More than anyone else, VC entrepreneur Chamath Palihapitiya gets credit — and blame — for igniting the mania in special-purpose acquisition companies, or SPACs. Palihapitiya’s first SPAC took off when it merged with Richard Branson’s financially strapped spaceship company Virgin Galactic in late 2019. Soon others joined the rocket launch, and Palihapitiya, anointed the “king of SPACs” by Bloomberg, would go on to sponsor ten SPACs.

But on February 21, 2021, just days after the stock prices for SPACs peaked, he shot off an enigmatic tweet: “Im about ready to fuck some shit up…just fyi.” (A Financial Twitter user who goes by the handle @ItaliGino called this tweet the most obvious sign of the top, saying, “This was it … exactly.”)

Although Palihapitiya never made it clear what he was referring to, losing money probably wasn’t what he had in mind.

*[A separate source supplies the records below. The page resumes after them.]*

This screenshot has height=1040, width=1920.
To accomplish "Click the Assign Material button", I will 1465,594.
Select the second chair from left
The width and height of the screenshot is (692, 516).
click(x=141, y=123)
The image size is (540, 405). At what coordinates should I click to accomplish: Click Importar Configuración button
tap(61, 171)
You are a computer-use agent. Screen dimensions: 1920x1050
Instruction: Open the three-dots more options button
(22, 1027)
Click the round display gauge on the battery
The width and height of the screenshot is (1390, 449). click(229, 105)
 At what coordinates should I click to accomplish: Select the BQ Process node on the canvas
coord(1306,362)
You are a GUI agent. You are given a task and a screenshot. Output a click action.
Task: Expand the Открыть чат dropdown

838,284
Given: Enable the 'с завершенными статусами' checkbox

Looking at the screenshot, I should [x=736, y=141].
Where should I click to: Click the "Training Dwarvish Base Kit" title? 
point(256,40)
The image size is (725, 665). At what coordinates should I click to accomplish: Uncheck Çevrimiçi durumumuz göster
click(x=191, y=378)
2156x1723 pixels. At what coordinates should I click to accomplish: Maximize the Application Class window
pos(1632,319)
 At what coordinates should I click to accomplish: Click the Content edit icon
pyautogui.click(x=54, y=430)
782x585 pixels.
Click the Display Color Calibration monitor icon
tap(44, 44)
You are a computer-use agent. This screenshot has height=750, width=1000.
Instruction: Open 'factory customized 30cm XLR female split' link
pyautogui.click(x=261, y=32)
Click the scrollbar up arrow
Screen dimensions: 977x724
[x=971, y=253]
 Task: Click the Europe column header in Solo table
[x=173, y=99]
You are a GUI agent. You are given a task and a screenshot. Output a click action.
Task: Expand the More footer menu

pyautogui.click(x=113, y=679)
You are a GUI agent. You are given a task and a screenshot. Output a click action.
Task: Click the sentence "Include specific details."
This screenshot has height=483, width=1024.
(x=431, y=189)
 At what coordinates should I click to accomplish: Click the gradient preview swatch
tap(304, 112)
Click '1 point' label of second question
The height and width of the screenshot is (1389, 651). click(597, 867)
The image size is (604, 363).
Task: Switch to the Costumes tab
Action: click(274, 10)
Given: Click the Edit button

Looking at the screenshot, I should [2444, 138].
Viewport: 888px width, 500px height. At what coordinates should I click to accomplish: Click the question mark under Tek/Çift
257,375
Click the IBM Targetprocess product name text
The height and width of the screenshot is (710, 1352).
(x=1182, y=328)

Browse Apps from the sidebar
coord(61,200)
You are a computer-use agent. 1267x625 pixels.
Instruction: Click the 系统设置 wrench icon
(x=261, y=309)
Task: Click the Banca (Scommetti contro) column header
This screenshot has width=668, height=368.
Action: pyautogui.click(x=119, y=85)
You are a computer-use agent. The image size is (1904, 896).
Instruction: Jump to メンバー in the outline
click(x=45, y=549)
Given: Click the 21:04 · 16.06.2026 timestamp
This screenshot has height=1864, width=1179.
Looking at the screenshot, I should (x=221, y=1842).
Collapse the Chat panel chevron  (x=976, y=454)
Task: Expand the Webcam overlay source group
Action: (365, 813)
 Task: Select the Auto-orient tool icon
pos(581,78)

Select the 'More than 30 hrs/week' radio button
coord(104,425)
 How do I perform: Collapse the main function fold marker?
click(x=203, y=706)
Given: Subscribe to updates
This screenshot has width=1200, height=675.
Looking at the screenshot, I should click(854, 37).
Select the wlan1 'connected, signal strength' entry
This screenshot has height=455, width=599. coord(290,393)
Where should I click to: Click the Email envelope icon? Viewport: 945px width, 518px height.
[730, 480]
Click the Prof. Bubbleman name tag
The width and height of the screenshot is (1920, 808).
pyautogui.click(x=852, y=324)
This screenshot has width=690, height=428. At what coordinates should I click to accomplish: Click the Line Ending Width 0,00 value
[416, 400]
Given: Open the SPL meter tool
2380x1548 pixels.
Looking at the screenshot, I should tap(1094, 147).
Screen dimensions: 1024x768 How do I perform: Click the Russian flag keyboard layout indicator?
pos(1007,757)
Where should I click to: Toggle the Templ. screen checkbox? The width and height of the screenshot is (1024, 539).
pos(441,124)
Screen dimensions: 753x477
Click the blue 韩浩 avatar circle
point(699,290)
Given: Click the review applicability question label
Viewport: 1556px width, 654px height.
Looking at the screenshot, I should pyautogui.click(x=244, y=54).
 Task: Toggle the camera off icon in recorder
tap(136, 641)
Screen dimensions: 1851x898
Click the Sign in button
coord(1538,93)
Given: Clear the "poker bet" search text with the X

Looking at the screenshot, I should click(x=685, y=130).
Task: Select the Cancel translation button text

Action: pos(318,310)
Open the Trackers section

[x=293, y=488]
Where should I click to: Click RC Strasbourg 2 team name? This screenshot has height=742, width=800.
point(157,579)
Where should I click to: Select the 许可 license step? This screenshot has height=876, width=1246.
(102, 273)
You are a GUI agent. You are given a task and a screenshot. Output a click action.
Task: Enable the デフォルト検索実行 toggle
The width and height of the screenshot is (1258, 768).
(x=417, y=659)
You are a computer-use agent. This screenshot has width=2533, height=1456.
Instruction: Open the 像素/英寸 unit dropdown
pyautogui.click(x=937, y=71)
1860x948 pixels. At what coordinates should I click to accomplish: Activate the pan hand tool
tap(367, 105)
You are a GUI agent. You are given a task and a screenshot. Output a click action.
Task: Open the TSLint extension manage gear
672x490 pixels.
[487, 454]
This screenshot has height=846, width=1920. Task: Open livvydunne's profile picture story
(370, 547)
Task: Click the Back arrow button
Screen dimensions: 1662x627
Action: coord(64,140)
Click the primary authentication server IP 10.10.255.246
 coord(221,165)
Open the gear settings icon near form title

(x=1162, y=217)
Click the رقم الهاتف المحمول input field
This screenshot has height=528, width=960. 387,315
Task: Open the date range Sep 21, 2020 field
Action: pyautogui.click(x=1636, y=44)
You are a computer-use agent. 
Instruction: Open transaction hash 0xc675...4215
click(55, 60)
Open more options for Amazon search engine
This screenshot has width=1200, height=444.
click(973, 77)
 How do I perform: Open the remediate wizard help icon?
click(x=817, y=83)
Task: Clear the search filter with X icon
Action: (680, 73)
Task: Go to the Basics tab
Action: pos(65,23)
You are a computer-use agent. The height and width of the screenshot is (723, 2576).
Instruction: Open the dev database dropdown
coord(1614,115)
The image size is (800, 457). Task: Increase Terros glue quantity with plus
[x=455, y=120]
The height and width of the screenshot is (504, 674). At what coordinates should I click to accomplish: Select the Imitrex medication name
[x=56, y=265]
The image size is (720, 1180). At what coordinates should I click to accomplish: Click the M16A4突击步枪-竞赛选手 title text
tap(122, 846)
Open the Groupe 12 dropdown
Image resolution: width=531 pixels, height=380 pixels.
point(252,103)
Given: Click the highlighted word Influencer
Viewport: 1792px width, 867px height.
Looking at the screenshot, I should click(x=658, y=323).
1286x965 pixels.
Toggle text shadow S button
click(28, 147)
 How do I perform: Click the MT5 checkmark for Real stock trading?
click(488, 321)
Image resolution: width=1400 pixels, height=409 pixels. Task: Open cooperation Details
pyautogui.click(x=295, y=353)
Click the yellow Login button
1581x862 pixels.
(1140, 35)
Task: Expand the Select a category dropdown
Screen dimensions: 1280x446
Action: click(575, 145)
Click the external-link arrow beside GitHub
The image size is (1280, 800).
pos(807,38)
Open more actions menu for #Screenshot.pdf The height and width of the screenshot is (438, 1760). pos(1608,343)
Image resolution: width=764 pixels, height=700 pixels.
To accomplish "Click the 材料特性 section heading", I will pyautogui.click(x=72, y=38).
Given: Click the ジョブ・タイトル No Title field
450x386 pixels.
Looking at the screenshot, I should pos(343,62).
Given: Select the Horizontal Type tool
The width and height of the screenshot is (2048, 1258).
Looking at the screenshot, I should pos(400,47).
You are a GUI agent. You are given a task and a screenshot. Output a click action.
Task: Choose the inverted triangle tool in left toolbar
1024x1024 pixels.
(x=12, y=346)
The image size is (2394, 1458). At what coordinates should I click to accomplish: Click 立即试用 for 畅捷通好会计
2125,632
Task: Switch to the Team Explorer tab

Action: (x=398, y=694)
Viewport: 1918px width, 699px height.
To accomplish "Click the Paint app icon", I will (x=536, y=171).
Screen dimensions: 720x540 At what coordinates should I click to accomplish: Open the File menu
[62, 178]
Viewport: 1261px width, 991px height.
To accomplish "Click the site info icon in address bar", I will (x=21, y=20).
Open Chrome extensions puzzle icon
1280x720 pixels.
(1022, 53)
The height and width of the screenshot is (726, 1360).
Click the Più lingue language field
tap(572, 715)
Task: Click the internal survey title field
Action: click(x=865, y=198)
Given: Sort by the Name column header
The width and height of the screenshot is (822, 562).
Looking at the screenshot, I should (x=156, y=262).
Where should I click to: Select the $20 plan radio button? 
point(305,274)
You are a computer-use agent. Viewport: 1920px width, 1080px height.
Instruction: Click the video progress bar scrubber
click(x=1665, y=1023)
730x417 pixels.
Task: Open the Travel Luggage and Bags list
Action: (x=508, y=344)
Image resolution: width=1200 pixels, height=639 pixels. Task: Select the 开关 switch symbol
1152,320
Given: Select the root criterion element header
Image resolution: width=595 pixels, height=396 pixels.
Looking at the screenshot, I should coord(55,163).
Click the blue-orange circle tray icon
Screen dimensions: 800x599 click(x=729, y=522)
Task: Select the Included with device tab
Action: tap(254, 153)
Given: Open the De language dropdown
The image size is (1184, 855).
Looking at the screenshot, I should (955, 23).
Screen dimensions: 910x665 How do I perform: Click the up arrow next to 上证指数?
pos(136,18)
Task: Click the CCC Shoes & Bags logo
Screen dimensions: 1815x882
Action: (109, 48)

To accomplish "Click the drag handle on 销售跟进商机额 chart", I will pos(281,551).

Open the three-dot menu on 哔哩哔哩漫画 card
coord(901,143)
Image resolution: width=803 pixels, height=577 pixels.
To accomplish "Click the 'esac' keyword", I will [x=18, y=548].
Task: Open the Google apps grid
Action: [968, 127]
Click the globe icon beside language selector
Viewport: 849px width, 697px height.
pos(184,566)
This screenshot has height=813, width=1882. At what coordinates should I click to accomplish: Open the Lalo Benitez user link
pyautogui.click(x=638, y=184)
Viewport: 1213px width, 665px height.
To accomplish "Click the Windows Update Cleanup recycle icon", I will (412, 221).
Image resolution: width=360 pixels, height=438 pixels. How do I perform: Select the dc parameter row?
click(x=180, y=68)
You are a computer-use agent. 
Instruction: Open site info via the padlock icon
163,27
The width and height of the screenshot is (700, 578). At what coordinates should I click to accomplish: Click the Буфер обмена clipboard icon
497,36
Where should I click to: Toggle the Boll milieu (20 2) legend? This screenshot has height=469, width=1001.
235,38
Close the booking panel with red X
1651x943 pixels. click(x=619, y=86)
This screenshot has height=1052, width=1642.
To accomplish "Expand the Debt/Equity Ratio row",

Just three days later, however, he said he was down $1 billion that day alone as SPACs continued their descent. By March 5, Palihapitiya disclosed that he had sold his entire personal stake in Virgin Galactic for a profit of $200 million. The overall SPAC market has been in free fall since then, including the ones that Palihapitiya sponsored. In February, he stepped down as chairman of Virgin Galactic.

As Wall Street lore has it, when the critics give up, the stock market has clearly reached its pinnacle.

During the long bull market, short sellers faced one of their most trying periods ever and quit trying to predict when the market would turn in their favor. Then dozens of short sellers found themselves part of a far-reaching probe by the Justice Department that began last year (but so far has not produced any indictments).

One after another, the shorts retreated. Andrew Left of Citron Research quit writing short reports. A well-known perma-bear hedge-fund manager, Russell Clark, told investors in November that he was shutting down his hedge fund — and did so right before high-flying tech stocks began to fall, just as he had been predicting.

Then, in January, Jim Chanos — who famously called the demise of Enron 20 years ago and has repeatedly referred to the past several years as “the golden age of fraud” — changed his fund’s name from Kynikos Associates to Chanos & Co., quietly shutting down several of his funds and consolidating others.

Although Chanos’s assets had diminished from several billion dollars at their peak to under $300 million by year’s end, the legendary short seller is still in the game. So far, 2022 is looking like a very good year for him.